## Instructions to follow
Quote the material exactly from the line that contains "Task: Click the ток/дом на карте? prompt" through its last line. Any pictures are to be left out.

## Data excerpts
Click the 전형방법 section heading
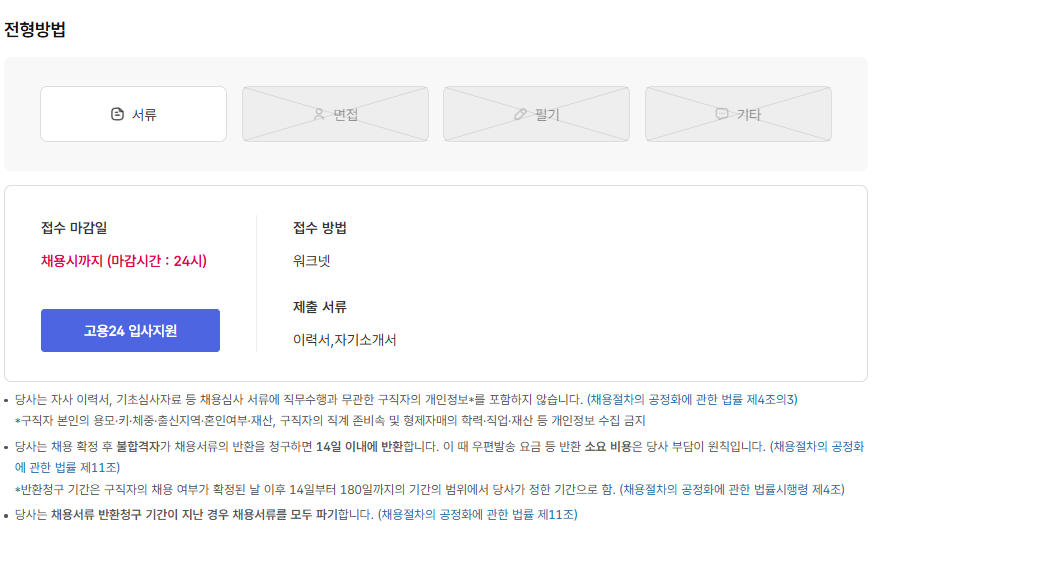click(35, 29)
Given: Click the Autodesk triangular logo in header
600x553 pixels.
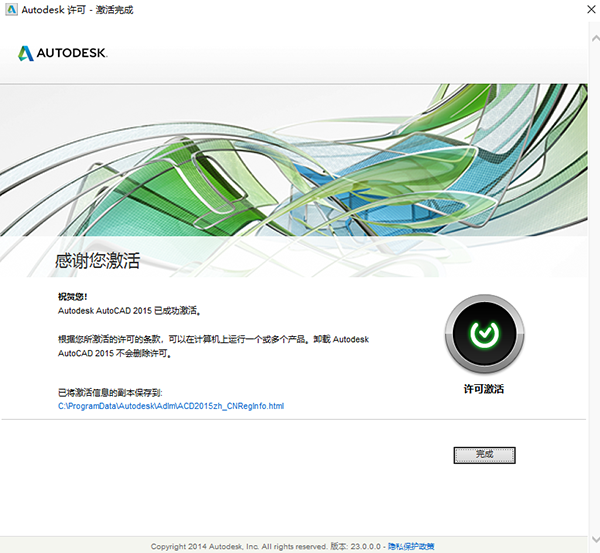Looking at the screenshot, I should pos(26,53).
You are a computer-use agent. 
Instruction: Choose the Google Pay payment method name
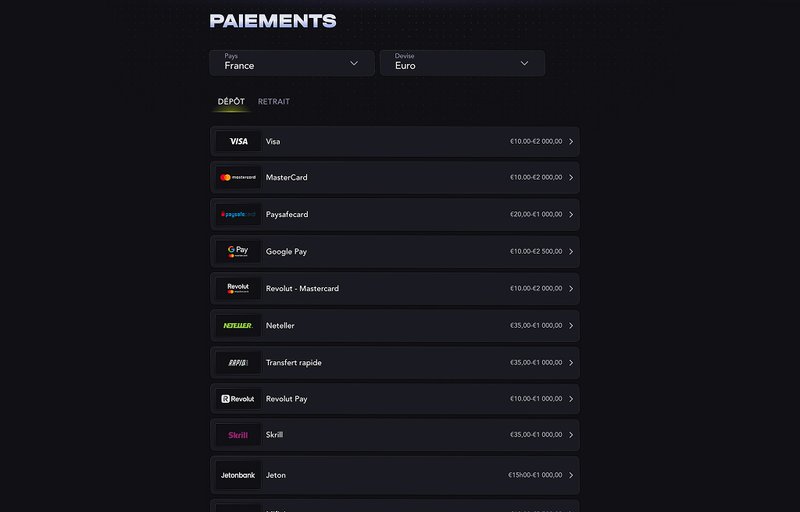pyautogui.click(x=286, y=251)
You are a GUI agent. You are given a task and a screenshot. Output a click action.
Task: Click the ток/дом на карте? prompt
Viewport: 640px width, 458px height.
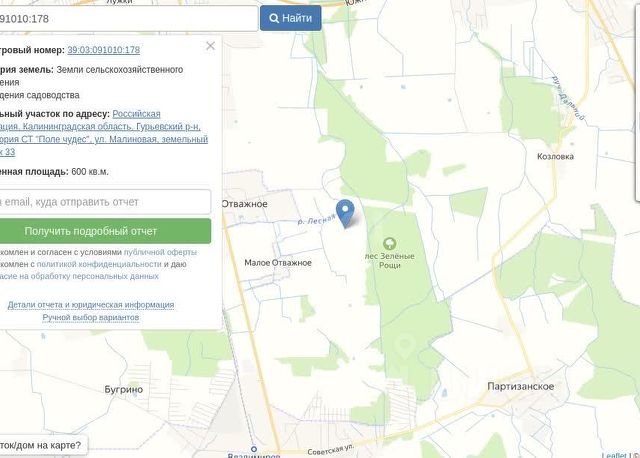coord(43,445)
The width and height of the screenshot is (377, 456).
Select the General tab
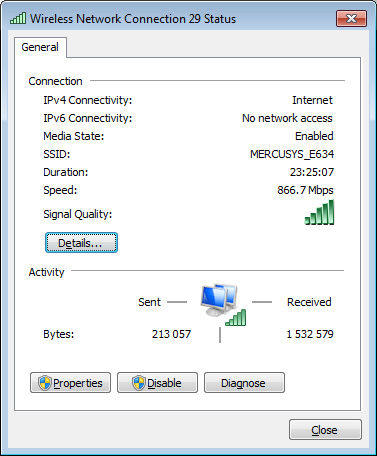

## Reply to the exercise
Task: Click the ток/дом на карте? prompt
Viewport: 640px width, 458px height.
coord(43,445)
The width and height of the screenshot is (377, 456).
Select the General tab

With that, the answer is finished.